Symantec Access Management

 View Only
  • 1.  CA Adapter: SAML integration with LDAP,Risk Authentication

    Posted Aug 16, 2019 05:21 AM

    Hi,

    I've implemented CA Adapter with SAML integration with LDAP,Risk Authentication and would like to email CA Mobile OTP and email as notification mechanisms. However, the adapter is always emailing the OTP and whenever I use the OTP from the CA Mobile OTP app it is not being accepted.

    I've attached screenshots of the adapter config..

     



    ------------------------------
    Senior Consultant
    CA
    ------------------------------


  • 2.  RE: CA Adapter: SAML integration with LDAP,Risk Authentication

    Broadcom Employee
    Posted Aug 19, 2019 10:05 AM
    When the risk engine performs secondary authentication, you should see a credential selector page with OTP/email or MobileOTP. The user would choose the credential to use for secondary authentication and the next page would have verbiage to enter OTP from email or OTP from the MobileOTP app.
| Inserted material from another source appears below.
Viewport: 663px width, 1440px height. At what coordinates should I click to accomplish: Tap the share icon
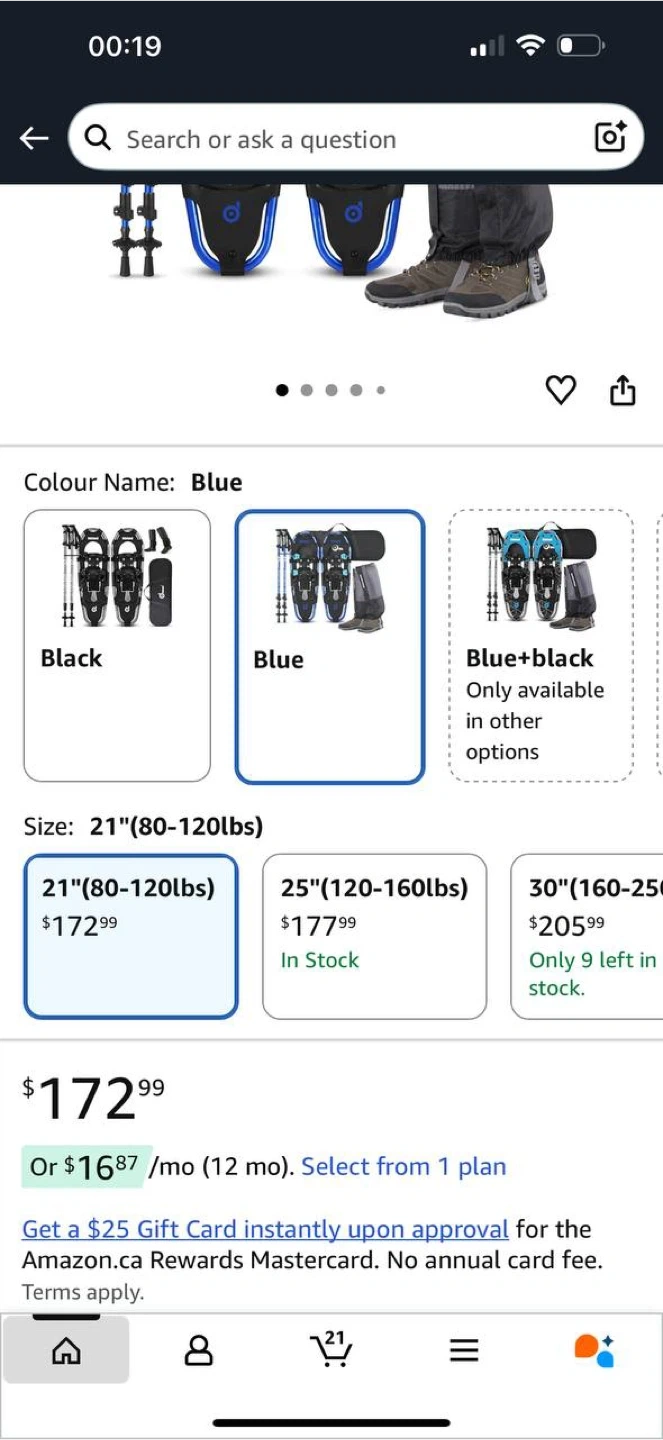622,390
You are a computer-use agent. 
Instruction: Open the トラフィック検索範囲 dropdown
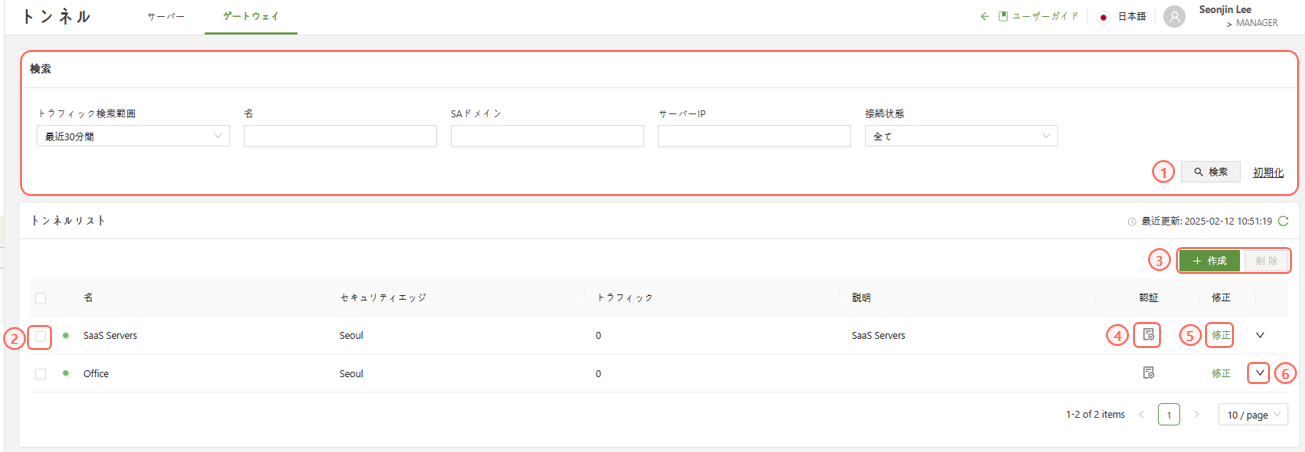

    I recommend disabling the risk score based second factor config (second screenshot) if you don't see the selector page.



  • 3.  RE: CA Adapter: SAML integration with LDAP,Risk Authentication

    Posted Aug 20, 2019 06:51 AM

    Hi,

    Following your recommendation is not a option as the customer requires the risk based 2nd factor. 

    I am still not getting the options page, I will open a case with support .


    Thanks for your input



    ------------------------------
    Senior Consultant
    CA
    ------------------------------



  • 4.  RE: CA Adapter: SAML integration with LDAP,Risk Authentication
    Best Answer

    Broadcom Employee
    Posted Aug 23, 2019 03:26 PM
    Did you get this working? First time you should definitely see the screen after enrollment is done and going forward if Risk score is low you will not see the second factor screen, when you run the report for the user, do you see ALLOW or INCREASEAUTH for user, if it is ALLOW then screen will not come, may be try with a new user as well, if you still see the issue open a support case.